• [Written task]
Copy the lines of the material below word for word, starting at the line that contains "What do you see at coordinates (278, 441)" and ending after the line that contains "center [278, 441].".

▼▼▼

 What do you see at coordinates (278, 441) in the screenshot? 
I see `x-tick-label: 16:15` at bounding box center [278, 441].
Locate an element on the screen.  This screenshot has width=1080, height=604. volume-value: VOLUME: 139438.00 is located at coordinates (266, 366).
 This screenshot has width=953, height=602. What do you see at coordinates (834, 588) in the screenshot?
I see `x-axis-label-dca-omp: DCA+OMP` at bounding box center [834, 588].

▲▲▲
▼▼▼

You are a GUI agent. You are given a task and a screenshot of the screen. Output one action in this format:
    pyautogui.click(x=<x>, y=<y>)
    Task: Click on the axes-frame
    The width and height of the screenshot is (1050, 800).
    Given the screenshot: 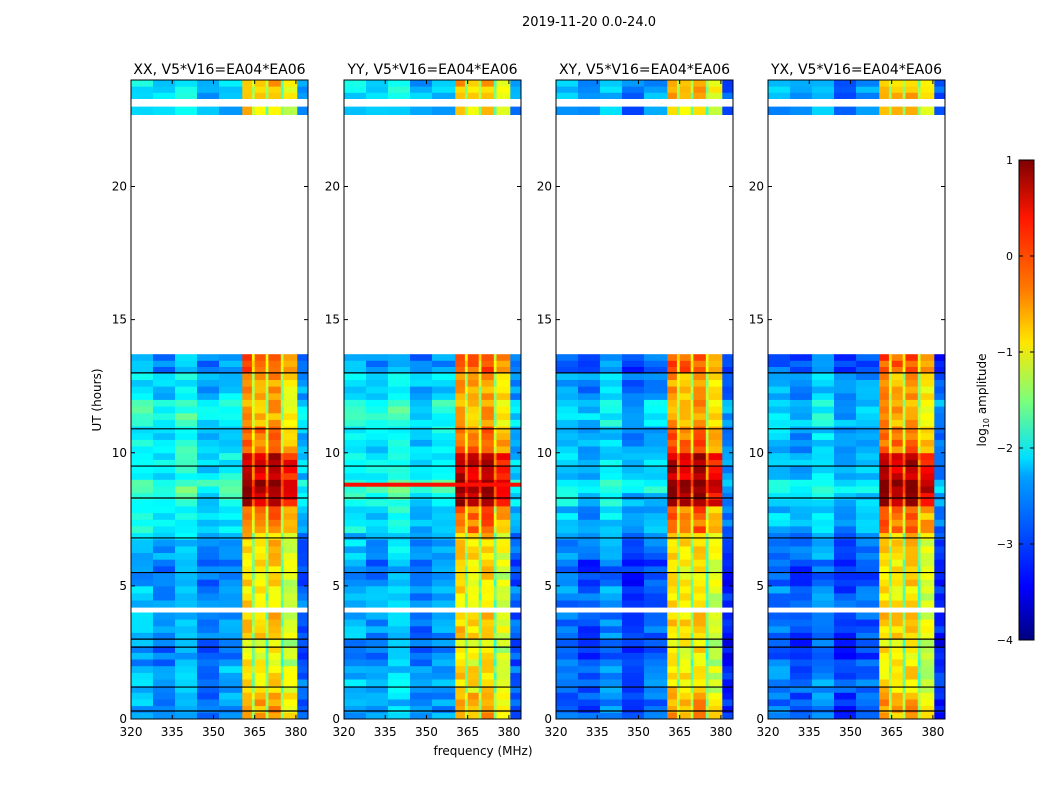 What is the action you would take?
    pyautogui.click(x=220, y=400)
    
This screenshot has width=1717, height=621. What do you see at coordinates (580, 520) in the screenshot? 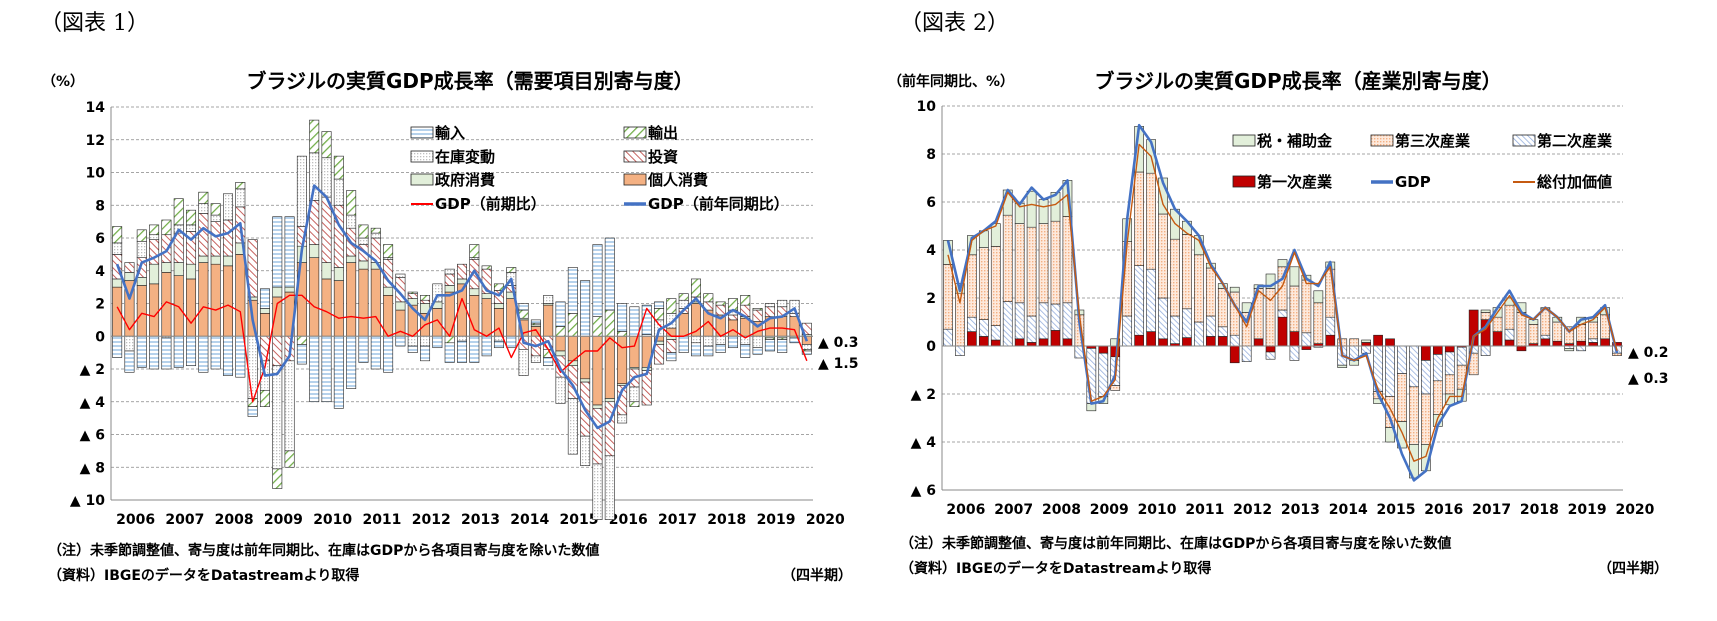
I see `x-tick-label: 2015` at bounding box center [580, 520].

▲▲▲

• [Response to this exercise]
 What do you see at coordinates (278, 441) in the screenshot? 
I see `x-tick-label: 16:15` at bounding box center [278, 441].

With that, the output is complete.